Task instructions ▸ Convert the data below into a JSON list of strings with one string per line, leaving out blank lines and the pictures.

--- begin Provided entries ---

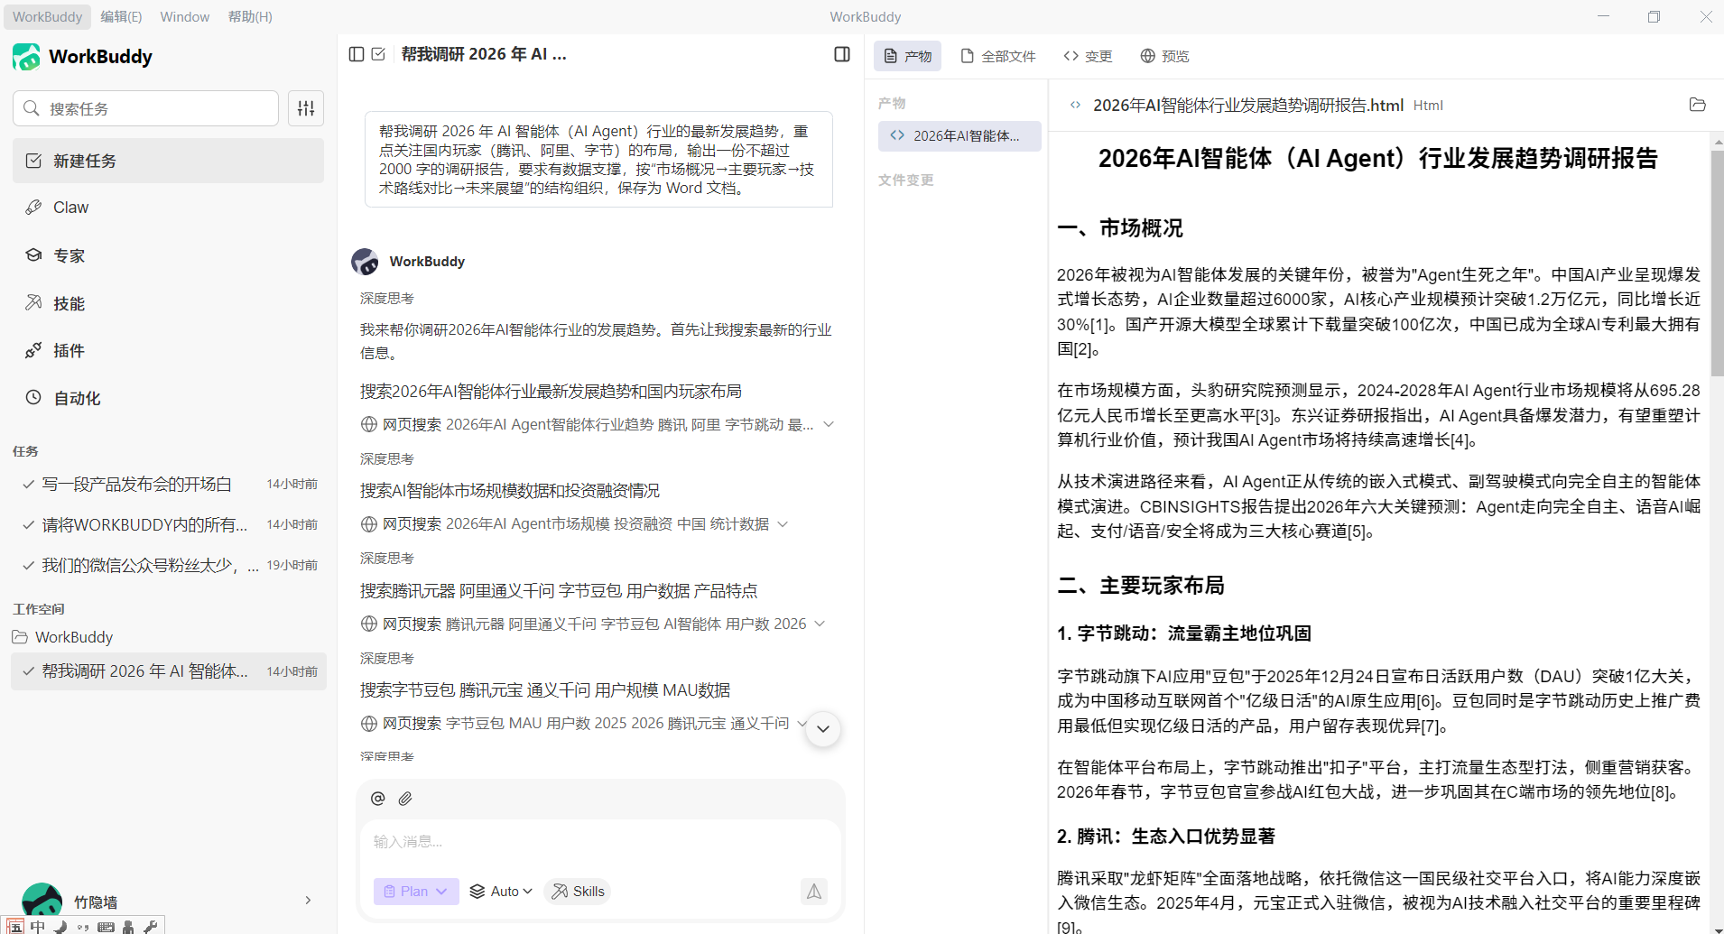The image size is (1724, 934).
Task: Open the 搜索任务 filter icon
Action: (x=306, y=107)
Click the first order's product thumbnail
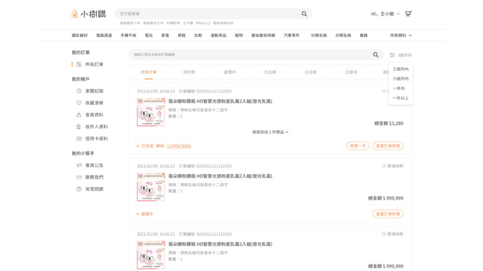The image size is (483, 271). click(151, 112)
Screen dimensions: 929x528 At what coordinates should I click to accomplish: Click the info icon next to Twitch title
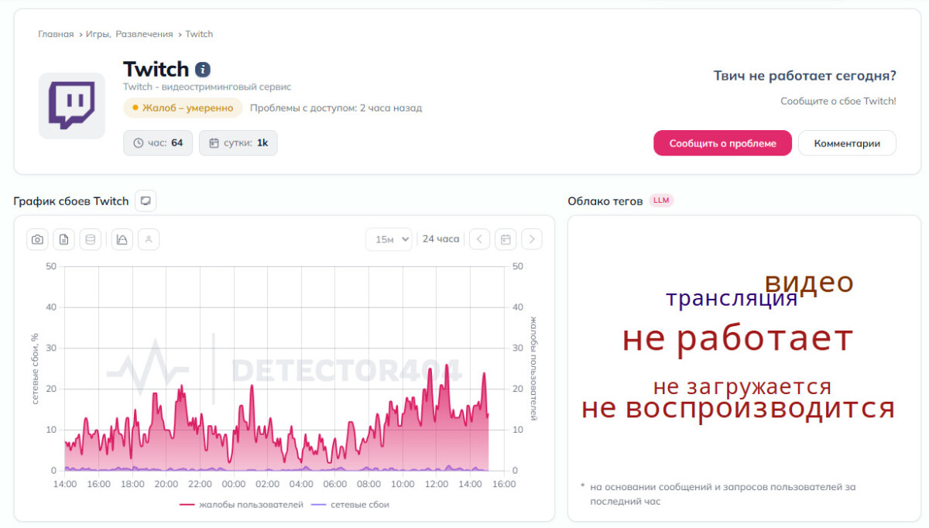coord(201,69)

--- end Provided entries ---

Solved exercise ▸
[
  "The image size is (1724, 934).",
  "Task: Open the 搜索任务 filter icon",
  "Action: (x=306, y=107)",
  "Click the first order's product thumbnail",
  "The image size is (483, 271). click(151, 112)",
  "Screen dimensions: 929x528 At what coordinates should I click to accomplish: Click the info icon next to Twitch title",
  "coord(201,69)"
]